Page 17 of Crossfire

“No.”

“Can we get another tech team to help?” I wondered aloud.

“Wehaveanother tech team helping,” Seth replied. “This shit takes time.”

“So, in other words, you can’t help me identify her,” I said.

“Not at the moment.”

“Can you train me how to run facial recognition?” I asked.

The guy had the nerve to laugh out loud. Guess he forgot that between the two of us, I was the deadlier one. Seth spent most of his time behind a computer screen or behind the long lines of a scope, his finger on the trigger he never had to pull.

“There has to be someone else we can call to help go through this faster,” I insisted.

“We can’t pull in more resources without risking an intel leak that could compromise future missions on this target. Not after that explosion,” Seth disagreed.

Great.

“Seth,” Daniel said. “Prioritize following Nightshade’s movements after the detonation. Give me real-time intel. I just arrived at the scene. I’m going to pose as a bystander to see if they pull more than one body from the rubble.” More than one, meaning the woman arrived with someone else we missed, but left them to die. “Grayson, do you have eyes on our surprise guest?”

As if the universe finally decided to throw me a bone, the front door of the police station swung open again. Lo and behold, out walked the enigmatic brunette, her arms crossedtightly over her stomach, like she was trying to hold herself together.

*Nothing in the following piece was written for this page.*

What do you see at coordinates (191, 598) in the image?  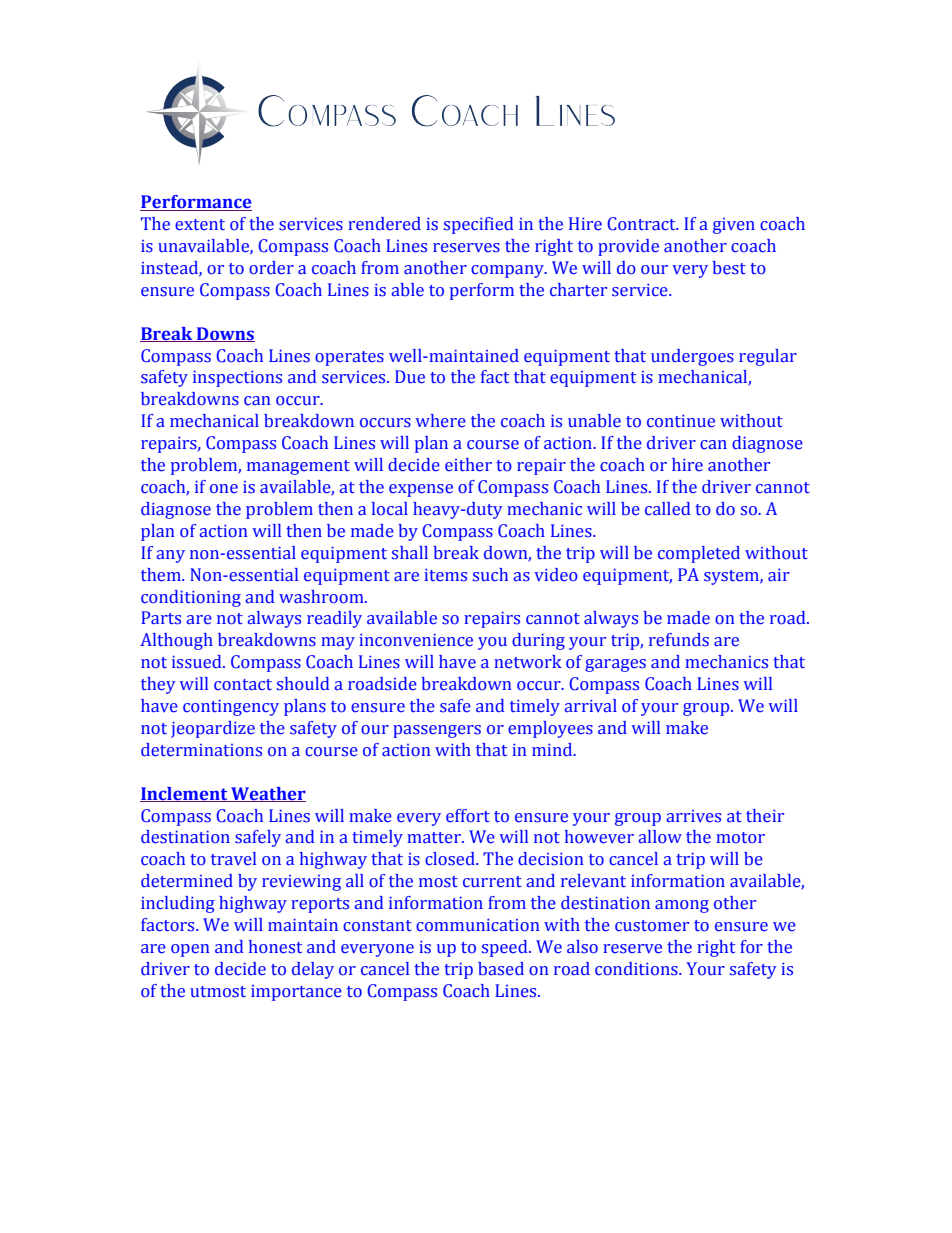 I see `conditioning` at bounding box center [191, 598].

At least I didn’t lose her on top of all my other incompetence today.

“I do.”

“Good. Tail her. Get a name, address, or photo if you can. Be discreet. Don’t blow your cover. We’ll debrief tonight.”

“Okay.”

“I have to go,” Daniel announced.

I did, too.

Because she was on the move. On foot this time, headed toward a city bus stop.

The woman with no name and a mystery that could unravel everything.

7

IVY

My finger hovered over my cell’s keyboard as I stood at the bus stop, reading the latest barrage of texts from Pete. Ugh, it was beyond embarrassing that Detective Mitchell’s IT guy probably had these, too, when he downloaded the messages from Bob. I shouldn’t have told Pete what I was doing today. I knew he would get upset, but it felt irresponsible to not tell at least one person that I was meeting someone I had met online. And telling my mother was out of the question.

She would have shown up at my house to physically block me or maybe even called the police. In hindsight, it would have been a fair reaction, but that wasn’t the point.

The point was, I had confided in Pete—last minute, before he could pull any tactics to try to stop me.

Was it a little pathetic that I didn’t have more friends to choose from that I resorted to my ex-boyfriend? Definitely. But what was even more upsetting than my pathetic social life was Pete’s reaction.

I mean, worrying about someone was one thing, but he needed to stop with his all-caps texts. The literary equivalent of shouting, and now, I was on my way to meet him in person.

Maybe I should just go home. It would be mean, leaving him hanging, but at least it would give him more time to cool off.

No. If I did that, he would just show up, and then there’d be no getting him to leave. He would rant and rave for as long as he wanted.

At least if I met him at the coffee shop, I could walk out anytime I wanted, and truly, there was something far more pressing I should be focused on right now.